The rules apply to covered entities, such as doctors, nurses, medical office staff, and insurance companies. But gossiping about a patient after they leave the office can be a violation. Both are bad and can warrant penalties, but intentional violations are more serious. Stealing patient information or accessing it inappropriately is a crime.
This can include getting patient information with the intent to sell it to a third party. Examples of this theft include downloading protected health information PHI to a personal computer or using PHI to commit credit card fraud. People have gone to jail for those and similar crimes. Then, you can avoid being guilty of stealing patient information.
Another major crime under HIPAA is the wrongful disclosure of patient information, usually with the intent to harm someone. When this happens, a person knowingly uses a unique health identifier, like a name or social security number. If the information the person obtains or discloses comes from a covered entity, they can face severe punishment. People can face fines and jail time, and the amount can vary.
If the purpose of the offense is to use the PHI for harm or personal gain, the penalty will be even greater. Factors that affect penalties include how serious the offense was and if it was an accident. If a violation goes on without any correction, it can also lead to a harsher punishment.

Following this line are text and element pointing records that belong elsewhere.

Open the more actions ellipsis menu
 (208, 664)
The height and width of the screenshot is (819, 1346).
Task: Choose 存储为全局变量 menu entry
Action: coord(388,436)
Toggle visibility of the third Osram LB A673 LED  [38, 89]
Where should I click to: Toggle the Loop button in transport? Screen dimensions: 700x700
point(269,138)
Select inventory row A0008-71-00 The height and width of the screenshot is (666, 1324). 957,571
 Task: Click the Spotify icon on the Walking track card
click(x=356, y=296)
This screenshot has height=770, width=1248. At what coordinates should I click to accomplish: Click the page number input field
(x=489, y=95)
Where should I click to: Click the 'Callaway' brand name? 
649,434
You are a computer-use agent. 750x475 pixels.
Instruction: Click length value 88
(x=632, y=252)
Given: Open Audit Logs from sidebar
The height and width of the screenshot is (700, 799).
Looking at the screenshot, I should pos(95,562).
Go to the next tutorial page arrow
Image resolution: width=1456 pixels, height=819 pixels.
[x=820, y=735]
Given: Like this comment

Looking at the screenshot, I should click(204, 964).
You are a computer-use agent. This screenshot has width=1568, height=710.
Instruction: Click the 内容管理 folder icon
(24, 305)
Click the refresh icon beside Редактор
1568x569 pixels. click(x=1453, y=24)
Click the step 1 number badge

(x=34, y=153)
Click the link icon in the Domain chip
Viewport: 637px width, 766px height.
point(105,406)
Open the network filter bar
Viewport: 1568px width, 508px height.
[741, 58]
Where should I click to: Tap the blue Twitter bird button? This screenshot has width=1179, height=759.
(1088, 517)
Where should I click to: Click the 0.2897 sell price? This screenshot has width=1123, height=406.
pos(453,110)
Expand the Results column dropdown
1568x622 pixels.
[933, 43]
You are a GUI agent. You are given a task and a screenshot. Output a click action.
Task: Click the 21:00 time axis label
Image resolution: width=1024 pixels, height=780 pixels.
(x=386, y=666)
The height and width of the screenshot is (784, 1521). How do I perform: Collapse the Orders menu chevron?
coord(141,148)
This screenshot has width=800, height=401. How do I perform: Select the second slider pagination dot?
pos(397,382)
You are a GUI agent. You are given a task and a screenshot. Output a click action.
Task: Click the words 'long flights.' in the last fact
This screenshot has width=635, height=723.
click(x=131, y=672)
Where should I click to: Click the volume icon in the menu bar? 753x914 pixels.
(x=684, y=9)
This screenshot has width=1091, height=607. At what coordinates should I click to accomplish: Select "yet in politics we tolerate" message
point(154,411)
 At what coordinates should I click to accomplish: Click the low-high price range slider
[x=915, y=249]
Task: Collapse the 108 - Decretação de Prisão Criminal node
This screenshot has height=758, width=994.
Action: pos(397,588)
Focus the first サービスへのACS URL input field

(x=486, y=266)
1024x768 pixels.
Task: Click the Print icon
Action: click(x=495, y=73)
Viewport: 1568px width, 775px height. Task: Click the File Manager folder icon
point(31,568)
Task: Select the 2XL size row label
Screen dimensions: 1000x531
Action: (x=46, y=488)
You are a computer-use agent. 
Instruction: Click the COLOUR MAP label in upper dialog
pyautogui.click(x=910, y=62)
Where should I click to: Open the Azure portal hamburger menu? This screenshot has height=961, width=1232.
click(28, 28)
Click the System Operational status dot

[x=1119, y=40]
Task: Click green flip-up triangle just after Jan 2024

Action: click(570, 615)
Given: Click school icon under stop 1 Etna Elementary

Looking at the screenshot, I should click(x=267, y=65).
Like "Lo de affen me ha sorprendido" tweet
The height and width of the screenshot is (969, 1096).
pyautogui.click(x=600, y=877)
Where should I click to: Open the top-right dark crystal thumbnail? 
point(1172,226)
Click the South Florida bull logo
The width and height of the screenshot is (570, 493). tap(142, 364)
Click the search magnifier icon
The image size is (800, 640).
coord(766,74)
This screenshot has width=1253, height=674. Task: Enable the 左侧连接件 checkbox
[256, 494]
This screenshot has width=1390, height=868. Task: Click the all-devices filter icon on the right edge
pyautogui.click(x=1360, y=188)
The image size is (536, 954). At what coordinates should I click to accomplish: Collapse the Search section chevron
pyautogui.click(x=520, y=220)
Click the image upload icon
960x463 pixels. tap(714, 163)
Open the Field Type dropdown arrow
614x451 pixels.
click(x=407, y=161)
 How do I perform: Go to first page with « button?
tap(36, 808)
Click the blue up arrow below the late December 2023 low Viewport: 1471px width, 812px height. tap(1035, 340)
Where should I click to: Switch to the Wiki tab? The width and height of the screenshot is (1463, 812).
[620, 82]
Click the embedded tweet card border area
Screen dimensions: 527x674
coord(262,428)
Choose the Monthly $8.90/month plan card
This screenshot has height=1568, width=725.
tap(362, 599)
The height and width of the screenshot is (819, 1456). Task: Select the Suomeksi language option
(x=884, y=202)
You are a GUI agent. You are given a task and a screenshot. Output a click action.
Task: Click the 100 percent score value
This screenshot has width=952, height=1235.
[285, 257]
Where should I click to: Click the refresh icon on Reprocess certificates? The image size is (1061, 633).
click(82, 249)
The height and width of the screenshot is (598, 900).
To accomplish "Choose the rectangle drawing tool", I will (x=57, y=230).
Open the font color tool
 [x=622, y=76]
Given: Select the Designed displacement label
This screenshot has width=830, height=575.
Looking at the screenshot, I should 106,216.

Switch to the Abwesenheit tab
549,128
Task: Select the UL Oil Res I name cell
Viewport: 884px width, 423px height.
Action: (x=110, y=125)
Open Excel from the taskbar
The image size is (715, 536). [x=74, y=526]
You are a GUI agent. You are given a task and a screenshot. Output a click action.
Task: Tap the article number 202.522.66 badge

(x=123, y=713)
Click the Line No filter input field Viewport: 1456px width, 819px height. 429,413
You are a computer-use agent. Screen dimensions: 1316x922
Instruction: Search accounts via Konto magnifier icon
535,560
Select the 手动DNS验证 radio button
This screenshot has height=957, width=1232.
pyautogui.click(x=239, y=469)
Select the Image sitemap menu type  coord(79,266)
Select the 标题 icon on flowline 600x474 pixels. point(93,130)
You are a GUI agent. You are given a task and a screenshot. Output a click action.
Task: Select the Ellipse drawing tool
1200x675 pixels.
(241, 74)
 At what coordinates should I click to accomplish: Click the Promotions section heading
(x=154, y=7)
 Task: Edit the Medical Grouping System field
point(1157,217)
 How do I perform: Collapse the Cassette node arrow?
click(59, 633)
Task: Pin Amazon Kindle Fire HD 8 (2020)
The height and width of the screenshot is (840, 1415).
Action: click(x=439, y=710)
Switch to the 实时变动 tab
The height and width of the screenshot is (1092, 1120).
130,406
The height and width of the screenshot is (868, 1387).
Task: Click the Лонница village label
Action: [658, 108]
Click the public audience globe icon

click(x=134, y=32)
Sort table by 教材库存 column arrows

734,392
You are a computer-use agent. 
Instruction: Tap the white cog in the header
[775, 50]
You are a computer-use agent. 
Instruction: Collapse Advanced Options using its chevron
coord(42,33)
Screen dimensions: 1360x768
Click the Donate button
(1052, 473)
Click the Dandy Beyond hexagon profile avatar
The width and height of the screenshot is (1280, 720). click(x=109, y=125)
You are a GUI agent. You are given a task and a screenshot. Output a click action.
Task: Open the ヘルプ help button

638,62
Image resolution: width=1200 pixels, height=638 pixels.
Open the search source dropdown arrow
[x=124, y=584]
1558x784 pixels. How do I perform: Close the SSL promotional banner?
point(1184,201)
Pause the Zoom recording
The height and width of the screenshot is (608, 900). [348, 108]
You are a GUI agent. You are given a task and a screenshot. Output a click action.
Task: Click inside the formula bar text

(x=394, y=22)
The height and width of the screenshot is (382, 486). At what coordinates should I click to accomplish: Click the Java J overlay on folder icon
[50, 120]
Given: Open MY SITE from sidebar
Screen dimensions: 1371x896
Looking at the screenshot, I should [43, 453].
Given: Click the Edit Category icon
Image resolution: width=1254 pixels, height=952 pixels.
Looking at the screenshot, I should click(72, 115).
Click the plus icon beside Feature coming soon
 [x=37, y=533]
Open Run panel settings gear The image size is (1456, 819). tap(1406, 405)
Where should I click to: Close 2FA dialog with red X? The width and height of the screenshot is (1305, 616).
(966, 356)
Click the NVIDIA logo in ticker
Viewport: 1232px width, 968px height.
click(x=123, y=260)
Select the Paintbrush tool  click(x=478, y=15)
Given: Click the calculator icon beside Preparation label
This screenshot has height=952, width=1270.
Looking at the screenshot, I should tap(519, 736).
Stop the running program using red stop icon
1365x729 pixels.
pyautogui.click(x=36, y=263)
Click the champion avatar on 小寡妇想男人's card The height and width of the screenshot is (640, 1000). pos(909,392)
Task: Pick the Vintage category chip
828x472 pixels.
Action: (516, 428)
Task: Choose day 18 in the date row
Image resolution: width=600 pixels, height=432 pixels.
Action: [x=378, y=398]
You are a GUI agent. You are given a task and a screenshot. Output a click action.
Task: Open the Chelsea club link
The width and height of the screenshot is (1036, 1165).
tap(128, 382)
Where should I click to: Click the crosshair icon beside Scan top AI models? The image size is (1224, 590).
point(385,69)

The first category of violations includes those where the covered entity could not prevent the violation. To fall under this category, the covered entity has to do whatever they can to protect PHI.
If someone should have been aware of the violation, it would fall into the next group. Physical regulations were put into place to prevent physical theft and loss of devices containing PHI. Technical regulations were put into place to protect your networks and devices from data breaches and unauthorized access to patient files. First of all, every covered entity should have an in-house privacy officer. If you do not have the resources to hire someone like a manager or higher-up for this role, someone already within the organization can decide to take it on.
Once the privacy officer has been notified, they will conduct an investigation and do a risk assessment. There is also a mandatory two-year jail term for aggravated identity theft. To prevent any dispute about whether appropriate training has been provided, employers are required to document what training has been provided, when it was provided, and who attended.
This depends on the circumstances, how much information was disclosed, and whether it had a negative impact on the patient. Covered Entities and Business Associates are required to implement administrative, technical, and physical safeguards to prevent events such as computer errors. If the inadvertent disclosure is attributable to a Covered Entity or Business Associate failing to implement safeguards — or failing to provide instruction on how to use the computer securely — the employer is at fault.
But what happens if a breach occurs? The U. Title II is key to our discussion as it sets the policies and procedures for safeguarding protected health information PHI. Breaches can occur in a variety of ways, whether intentional or unintentional, due to negligence or an accident. Throughout , cyberattacks were a daily occurrence. In fact, the healthcare industry was heavily targeted, even more so because of the coronavirus pandemic.